The Problem with "Pretty Notes"

i was scrolling down the #studyblr tag and saw about 3 people posted that they had to redo their notes so many times just to get it perfect and:

- notes aren’t supposes to be perfect

- they’re supposed to help you

- the least of your worries is to make them “pretty”

- make notes concise, not paragraphs & paragraphs & paragraphs long

- stop redoing your notes, you’re wasting time

- notes are supposed to help you review the chapter, not rewrite the chapter

- simply copying notes from your textbook (word for word) is passive learning. reconstruct sentences.

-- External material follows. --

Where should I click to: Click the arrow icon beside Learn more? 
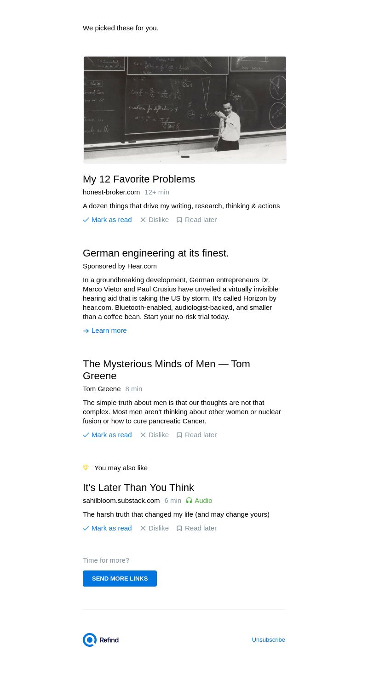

- buy white-out materials instead of ripping pages {save the trees}

- colorcode, but don’t get overboard. when I colorcode, I only use 3 colors because more than that can cause confusion. + when you write, you have to constantly think “okay blue is for vocab words, red is for important, green is for memorize, purple is for dates, burnt sienna is for key terms, cerulean is for synonynms” we aint got time for that

- try to finish taking notes on a chapter after 1 hr and 30 mins. this is always my time frame for taking notes

i’m not trying to hate on pretty notes!! In fact, I love pretty notes & organized notebooks. I just think that the want of achieving pretty notes shouldn’t go as far as becoming unproductive & passive. We’re students!! We have to use our time wisely & efficiently :) 1hr 30 mins of notes with 1hr 30 mins revision is much more productive than spending 3 hours on notetaking alone.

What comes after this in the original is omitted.